Bundesinnenministerin Nancy Faeser (SPD) sprach von einer furchtbaren Nachricht. »Menschen, die vor Putins Krieg bei uns in Deutschland Schutz gefunden haben, mussten aus den Flammen gerettet werden«, sagte die SPD-Politikerin in Berlin.

Das Feuer war laut Polizei am Mittwochabend gegen 21.20 Uhr an einer Außenseite des Gebäudes ausgebrochen. Darin hielten sich zu dem Zeitpunkt 14 Geflüchtete, darunter vier Kinder und Jugendliche, sowie drei Betreuer auf, wie Heimleiter Andrej Bondartschuk sagte. Das reetgedeckte Gebäude brannte nieder, verletzt wurde niemand. Rund 120 Feuerwehrleute waren bis in die Morgenstunden im Löscheinsatz.

Hakenkreuz-Schmiererei entdeckt

Auf einem Schild vor der Unterkunft war vor dem Brand eine Hakenkreuz-Schmiererei entdeckt worden. Ob ein Zusammenhang mit dem Feuer besteht, war nach Worten von Innenminister Pegel noch offen. In letzter Zeit hatte es in der Region eine Serie von Brandstiftungen gegeben, zuletzt brannte ein leerstehendes Haus. Auch die Brandserie sei Teil der Ermittlungen, sagte der Vizepräsident des Polizeipräsidiums Rostock, Michael Peters, in Groß Strömkendorf.

Zahlreiche Politiker sowie Vertreter von Kirchen und Gewerkschaften äußerten ihr Entsetzen über den Brand. Mecklenburg-Vorpommerns Ministerpräsidentin Manuela Schwesig (SPD) betonte: »Menschen, die vor Krieg flüchten, brauchen unseren Schutz und unsere Unterstützung. Hetze und Gewalt dulden wir nicht!«

Die Integrationsbeauftragte der Bundesregierung, Reem Alabali-Radovan, zeigte sich schockiert und sprach gegenüber den Zeitungen der Funke Mediengruppe von einem »Brandanschlag«.

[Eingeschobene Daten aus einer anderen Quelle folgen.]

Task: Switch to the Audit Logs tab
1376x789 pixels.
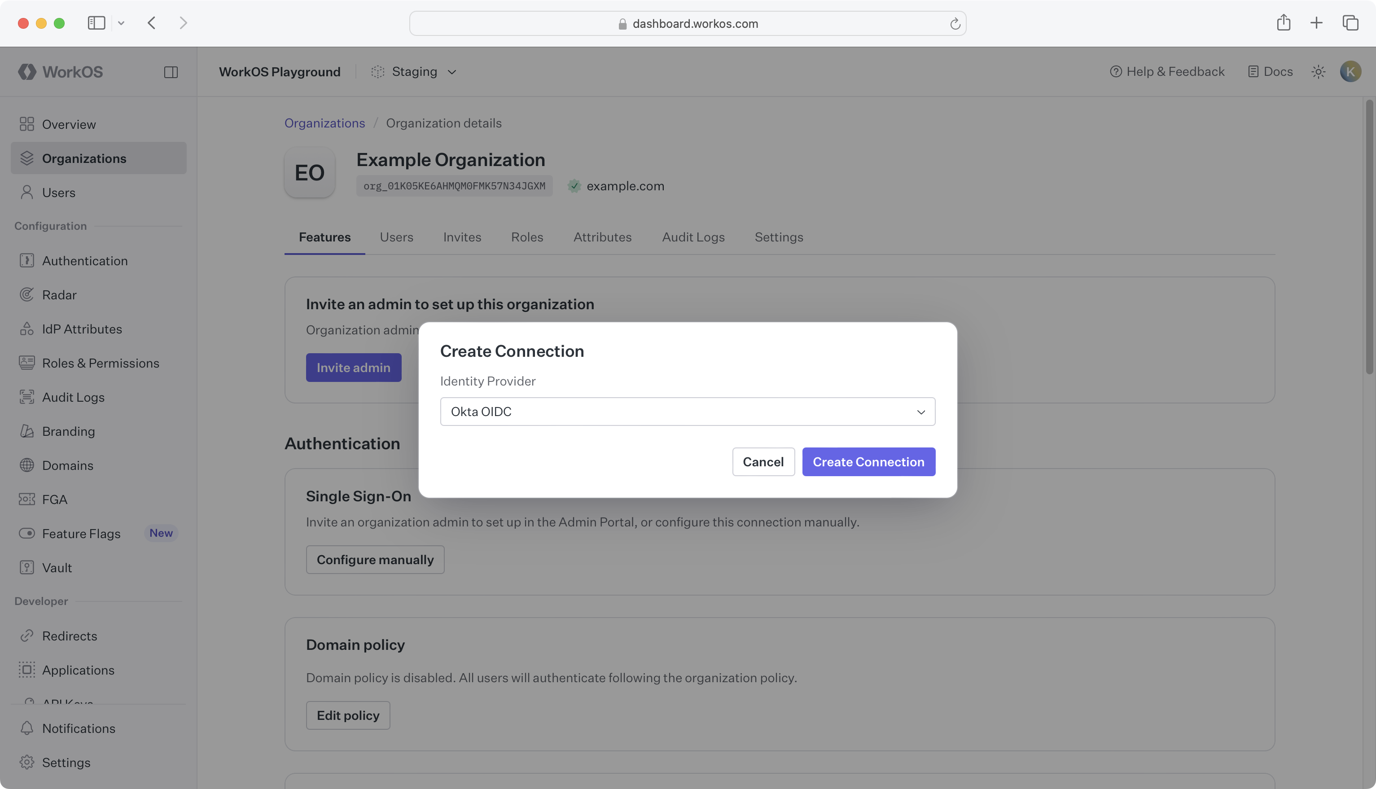Action: coord(693,237)
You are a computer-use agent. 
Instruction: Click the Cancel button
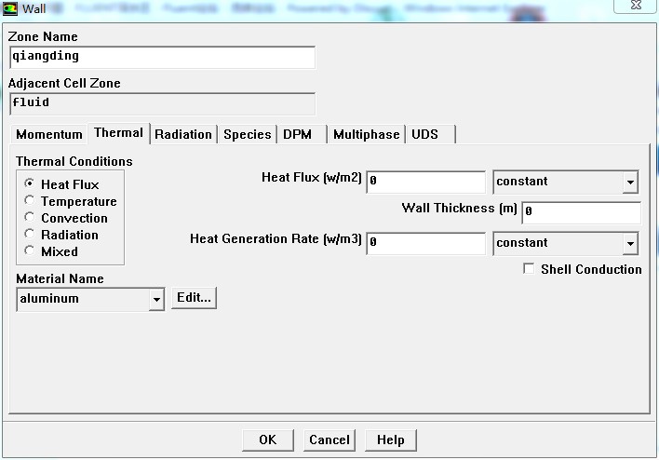pyautogui.click(x=330, y=440)
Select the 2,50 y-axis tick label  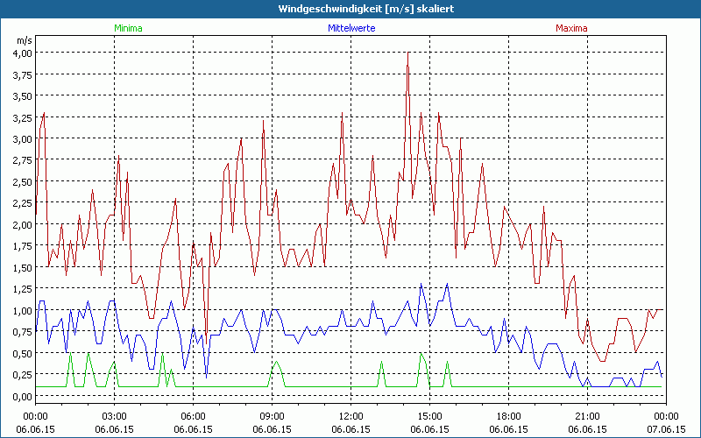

Erinnerungen »an ganz dunkle Zeiten«

Der SPD-Fraktionsvorsitzende im Schweriner Landtag, Julian Barlen, sagte, die Hakenkreuz-Funde vor Ort weckten 30 Jahre nach Lichtenhagen und Mölln Erinnerungen »an ganz dunkle Zeiten«. Der Beauftragte für Flüchtlingsfragen in der Evangelischen Kirche in Deutschland (EKD), Christian Stäblein, sagte: »Wer Geflüchtete angreift, greift uns alle an.«

Immer wieder kommt es in Deutschland zu Angriffen im Zusammenhang mit Flüchtlingsunterkünften. Allein im zweiten Quartal dieses Jahres zählte das Bundesinnenministerium 24 politisch motivierte Delikte, bei denen eine Flüchtlingsunterkunft selbst Tatort oder direktes Angriffsziel war. Dabei hatten den Angaben zufolge 13 Delikte einen politisch rechts motivierten Hintergrund, wie das Bundesinnenministerium auf eine parlamentarische Anfrage der Linksfraktion im Bundestag hin mitgeteilt hatte.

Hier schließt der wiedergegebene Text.